Congress has also expressly provided for the voluntary, binding arbitration of "any aspect" of patent interference disputes (35 U.S.C. § 135(d)).
Thus, virtually all issues concerning United States patents are properly subject to binding arbitration in the United States, absent limiting language in an applicable contract or statute.
b. Copyright Issues
In the United States, there is no statutory authority for binding arbitration of copyright issues. United States courts have held that federal law does not prohibit binding arbitration of copyright validity or infringement where such issues arise out of a contract dispute.
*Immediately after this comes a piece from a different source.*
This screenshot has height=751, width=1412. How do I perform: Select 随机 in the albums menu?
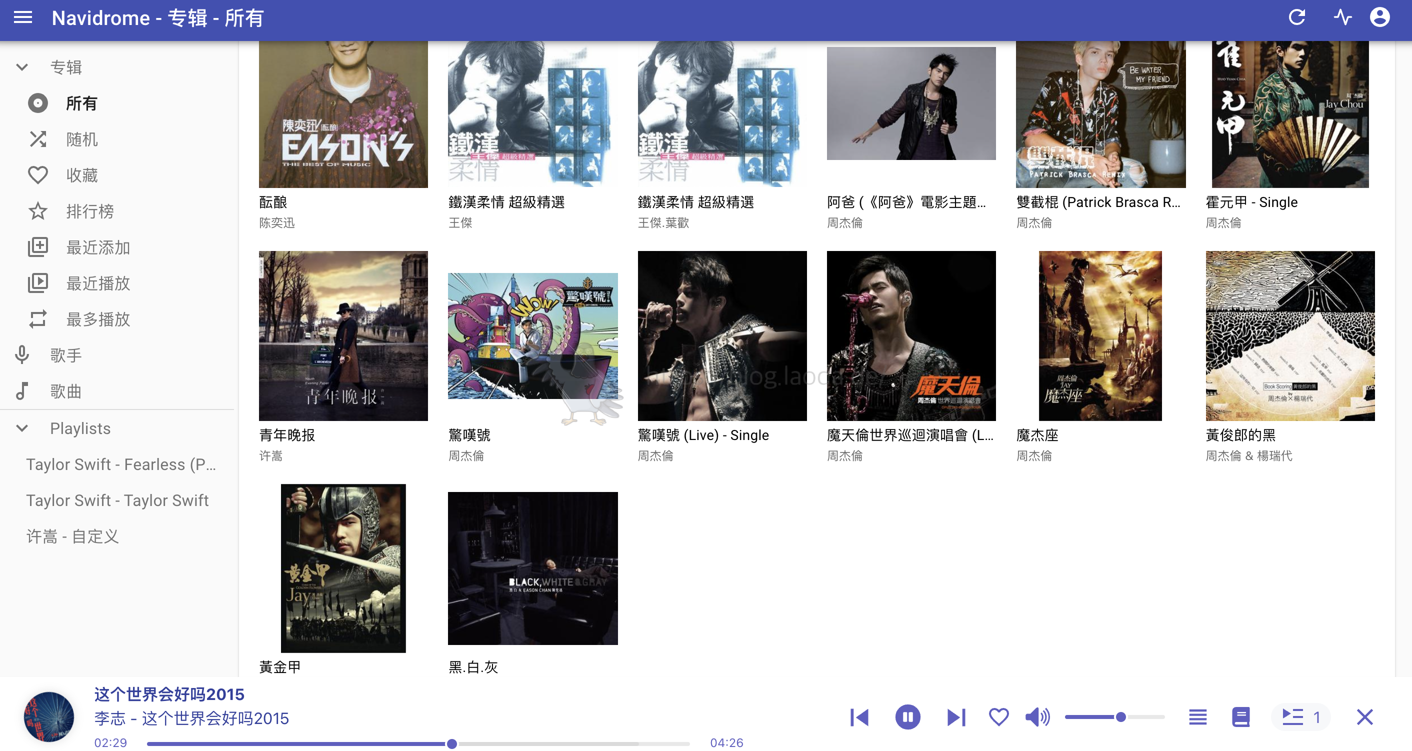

It is likely that United States courts will also hold that such issues are properly the subject of binding arbitration in the absence of an underlying contract dispute.
c. Trademark Issues
Like copyrights, there is no federal statutory authority in the United States for binding arbitration of trademark issues. Nor are we aware of any statutory authority in all of the 50 states.
Binding arbitration of trademark validity and infringement issues is likely to be held by federal courts to be proper, notwithstanding outdated opinions which hold otherwise.